2008-08-01 02:14:25

by NeilBrown

[permalink] [raw]
Subject: Re: [RFC] Reinstate NFS exportability for JFFS2.

On Friday August 1, [email protected] wrote:
> On Fri, 2008-08-01 at 10:16 +1000, Neil Brown wrote:
> > On Thursday July 31, [email protected] wrote:
> > > On Fri, 2008-05-02 at 11:38 +1000, Neil Brown wrote:
> > > > Why is there a deadlock here?
> >
> > I was really hoping you would answer this question.
>
> It's because the nfsd readdirplus code recurses into the file system.
> >From the file system's ->readdir() function we call back into nfsd's
> encode_entry(), which then calls back into the file system's ->lookup()
> function so that it can generate a filehandle.
>
> For any file system which has its own internal locking -- which includes
> jffs2, btrfs, xfs, jfs, gfs*, ocfs* and probably others -- that
> recursive call back into the file system will deadlock.
>
> In the specific case of JFFS2, we need that internal locking because of
> lock ordering constraints with the garbage collection -- we need to take
> the allocator lock _before_ the per-inode lock, which means we can't use
> the generic inode->i_mutex for that purpose.
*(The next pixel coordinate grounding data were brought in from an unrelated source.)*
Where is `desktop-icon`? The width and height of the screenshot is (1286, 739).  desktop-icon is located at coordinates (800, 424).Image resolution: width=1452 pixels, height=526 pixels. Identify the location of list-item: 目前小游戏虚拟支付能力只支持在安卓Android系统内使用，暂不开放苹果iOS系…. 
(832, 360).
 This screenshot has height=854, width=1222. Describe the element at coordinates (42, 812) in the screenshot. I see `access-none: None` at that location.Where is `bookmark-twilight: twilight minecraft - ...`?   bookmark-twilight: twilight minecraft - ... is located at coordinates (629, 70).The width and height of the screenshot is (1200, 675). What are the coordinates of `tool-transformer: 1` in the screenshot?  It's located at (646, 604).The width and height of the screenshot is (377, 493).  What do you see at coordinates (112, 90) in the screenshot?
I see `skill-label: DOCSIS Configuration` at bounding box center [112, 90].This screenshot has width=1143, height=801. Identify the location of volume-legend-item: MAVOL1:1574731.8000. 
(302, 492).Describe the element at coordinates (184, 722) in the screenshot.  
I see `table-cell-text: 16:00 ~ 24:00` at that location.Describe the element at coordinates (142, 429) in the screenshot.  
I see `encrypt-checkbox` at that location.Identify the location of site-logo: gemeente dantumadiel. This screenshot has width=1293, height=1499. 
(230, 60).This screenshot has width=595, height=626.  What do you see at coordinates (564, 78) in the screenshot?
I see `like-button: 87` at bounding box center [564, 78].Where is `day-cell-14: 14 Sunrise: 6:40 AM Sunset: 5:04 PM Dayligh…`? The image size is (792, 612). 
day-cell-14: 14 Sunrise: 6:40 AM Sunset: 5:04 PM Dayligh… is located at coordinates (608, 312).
That's documented in
> fs/jffs2/README.Locking. I know fewer details about the other affected
> file systems.

It sounds to me like the core problem here is that the locking regime
imposed by the VFS simply isn't suitable for JFFS2 .. and a bunch of
other filesystems.

This seems to suggest that the VFS should be changed.
Superficially, it seems that changing the locking rules so that the
callee takes i_mutex rather than the caller taking it would help and,
in the case of JFFS2, make f->sem redundant. Does that match your
understanding?

That is obviously a big change and one that should not be made
lightly, but if it was to benefit a number of the newer filesystems, then
it would seem like the appropriate way to go.

Clearly we need a short term solution too as we don't want to wait for
VFS locking rules to be renegotiated. The idea of a "lock is owned by
me" check is appealing to me as it is a small, localised change that
would easily be removed if/when the locking we "fixed" properly.

In the JFFS2 case I imagine this taking the following form:

- new field in jffs2_inode_info "struct task_struct *sem_owner",
initialised to NULL
- in jffs2_readdir after locking ->sem, set ->sem_owner to current.
- before unlocking ->sem, set ->sem_owner to NULL
- in jffs2_lookup, check if "dir_f->sem_owner == current"
If it does, set a flag reminding us not to drop the lock,
else mutex_lock(&dir_f->sem);

This should fix the problem with very little cost either in
performance or elegance. And if/when the locking rules were changed,
the accompanying code review would immediately notice this and remove
it.

NeilBrown